Troubleshooting 120Dear Ole Mechanic;

When I see something broken, I usually have no trouble fixing it.  What I have trouble with is figuring out what is broken.  How do you do troubleshooting--say on an engine that won’t start?  If I could learn to troubleshoot a problem, I think I could become a good mechanic.

Please help me learn troubleshooting.  Thanks.

Fix It

Dear Fix It;

Troubleshooting is not hard, but it does require some basic knowledge.  I’ll use your example of a gas engine that won’t start.  The basic knowledge you need is: fuel, compression and spark.  If you are missing any one of these three, then I can guarantee that the engine won't start.  So, where should you start?  With the easiest thing to check.  That can vary but on most engines with a carburetor the air cleaner is in the way, so I take it off.  Just under it is the carburetor, so while looking at it, it is a good time to work the throttle linkage to see if the accelerator pump squirts gas into the throat of the carburetor.  That is the simplest check for fuel.  If there is fuel, there then there is no need to check the fuel pump or the fuel filter--at least not for a no start problem.  The other quick thing to check for at this time is the smell of the gas.  Today’s gas can go bad in a very short time.  The smell of good versus bad gas is one thing that you will need to learn for yourself.  If the accelerator pump is not sending fuel to the carburetor, then you may have found the problem that is causing the "no start" problem.  Now other checks will need to be made to the fuel system to determine why gas is not getting to the engine.  Some of those checks would be looking for a plugged up fuel filter, a bad fuel pump or even for gas in the gas tank.  I know that sounds too simple, but I have fixed several no-start problems with a little gas.  Remember, gas is one of the three must have things to get an engine to run.

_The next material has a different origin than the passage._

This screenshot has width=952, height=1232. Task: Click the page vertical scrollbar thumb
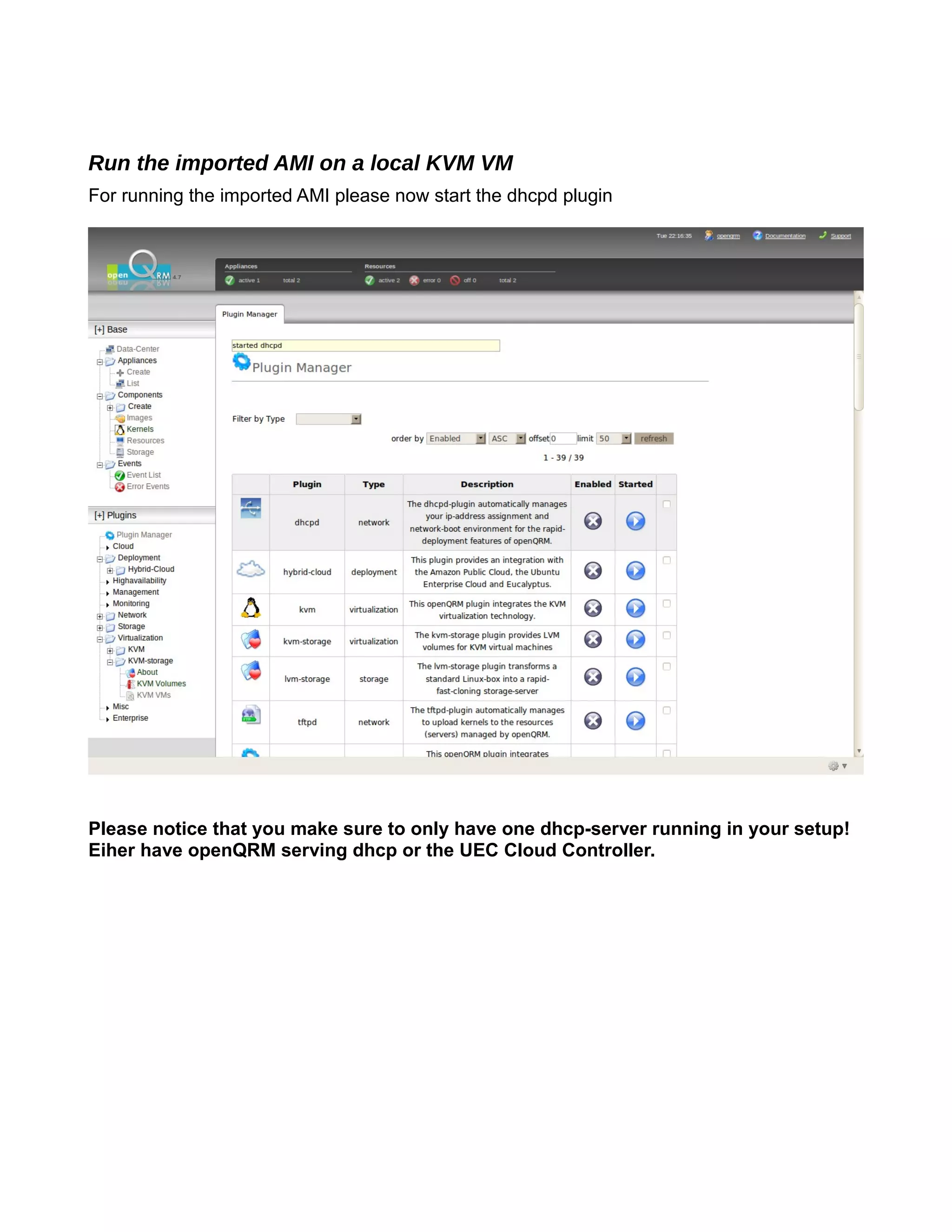[859, 357]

Troubleshooting 2What if the engine is equipped with an electronic fuel-injection system?  That means that checking for gas is going to be more difficult, so I usually go to something that is easier to check for--such as spark.  All that is needed is to pull a spark plug out, reattach the plug wire, ground the outside of the plug and look for spark while cranking the engine.  If there is no spark, then the engine will not run!  Again, there will need to be additional checks to see why there is no spark.  On an electronic fuel-injection engine, additional checks will require that an electronic scan-tool be connected to the engine's electronic controls. The scan-tool can show trouble codes that may indicate why there is no spark or it may take a direct observation of the RPM sensor signals.  All you would be trying to do is to figure out what is keeping the spark from happening.  By the way, there is usually an access port in the fuel injector fuel line to determine if gas is getting to the injectors at the proper pressure.  Also, if the spark plug that was pulled out is wet with gas when it was pulled out, that is a good indication that gas is getting to the engine.  A wet spark plug is enough to get a smell test for bad gas.  If there is no spark on a carbureted engine, then the needed checks will be for a bad coil, bad wires, a bad rotor and--if equipped--bad points.  Of course, the timing of the spark must be at least close enough to get the engine to run.  A simple timing-light check can verify the correct timing.

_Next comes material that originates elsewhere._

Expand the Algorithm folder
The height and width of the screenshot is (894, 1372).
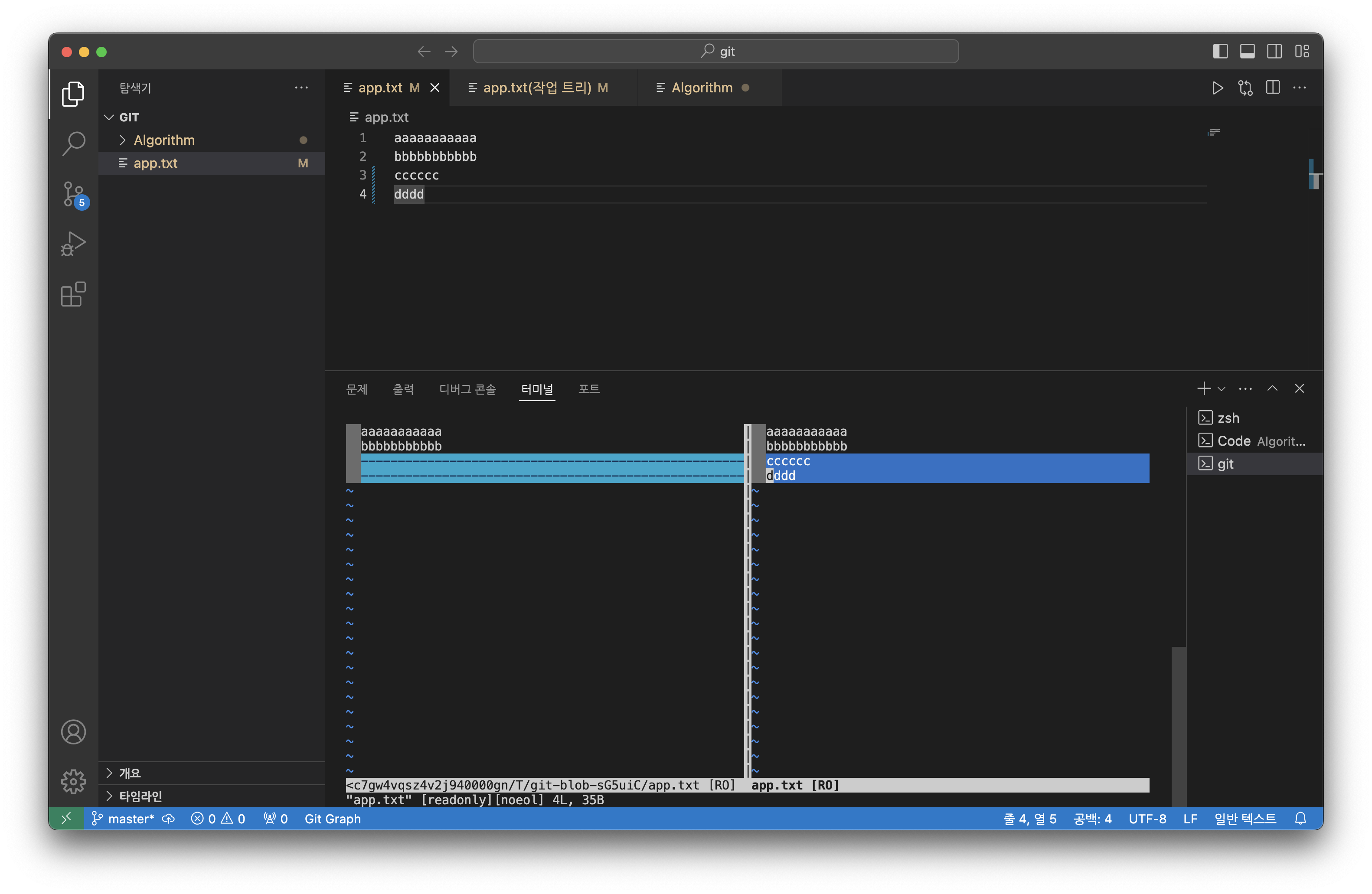164,140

If there is good fuel and spark, then it is time to check the compression.  One spark plug should already be out from the spark test.  Pull the rest of the plugs and proceed with a compression-gauge test of all cylinders.  If there is not at least 50 PSI of pressure in all cylinders, then it is time to see why there is low compression.  The head gasket may be bad, piston rings may be worn, or the camshaft may have jumped its timing--thereby causing valves to open at the wrong time.  I have even seen bent valves that wouldn’t seat because the camshaft jumped its timing and valves got bent when they hit the pistons.

The key is to start with the basics and to proceed systematically until you find the problem.  This has been a very brief look at troubleshooting, but it should keep you from tearing the carburetor apart when the ignition coil is bad.